You're trying to be the fixed point, and it's all academic to you, so we don't work around you as the fixed point.

We work around her, because it's her life. It's Detroit's life, and she's one of us.

Stop sympathising and start empathising. They're not the same thing.

Tyrotoxicity · 18/09/2019 15:11

(Need to find my own pivot and Be More Rufus.)

stop reading into shit hat isn’t there

Stop looking inwards and Identifying your Self as an ongoing existing phenomenon, because the stuff you are finding is Bad and Not Real.

That's where you compound it, when you step into the dynamic and become the fixed point that that doesn't pivot.

Goosefoot · 18/09/2019 15:15

No, but we're all people, and we all tell ourselves stories to manage our emotional regulation.

Yes, they do, but you know no one has said anything that is ever remotely like that here.

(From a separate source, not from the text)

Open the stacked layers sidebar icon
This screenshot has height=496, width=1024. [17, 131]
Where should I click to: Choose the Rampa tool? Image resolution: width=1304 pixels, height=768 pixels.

And people have clarified pretty carefully what they intended as well.

But honestly I don't think it would matter what anyone said here, even if they are people who have been homeless themselves or worked in the sector, they are going to be painted as uncaring, their insights worthless.

Assuming that others have ill intent when it's pretty clear they don't, that they actually are not saying or even thinking a particular thing, is self-destructive, and sad. But I don't really think its something that can be changed simply by saying, yeah, you are right, people are being shitty. It makes it worse.

picklemepopcorn · 18/09/2019 15:33

There is something going on here like feminists and feminist allies, racism activists and their allies.
You (and I mean most of us) think you are saying and thinking the right things, but from another perspective it's still problematic.

But we have to keep talking, even if we get it wrong. We have to suck up that we are getting it wrong sometimes, learn, and keep going. Otherwise there won't be enough people talking about it.

Goosefoot · 18/09/2019 15:55

I guess what I'd add picklemepopcorn is that what you say is true, but it's not a one-sided thing. As is often the case there is actually not a clear way to privilege a perspective and if you think in those terms you are getting it wrong.

I think it's problematic to be discussing things in good faith, from a perspective of having some experience with an issue, and trying as much as possible through a written medium to be clear and empathetic, and to be sworn at and have it made clear that the only way to be allowed to carry on is total capitulation to another POV and their views about it, what is allowed to be discussed, and what language can be used. And in terms of healthy boundaries, I'm not prepared to accept those terms, even for someone who is stuck in a really bad situation, just like I don't accept it from people facing other serious problems.

Which is to say it's probably not possible to continue to talk about it at all.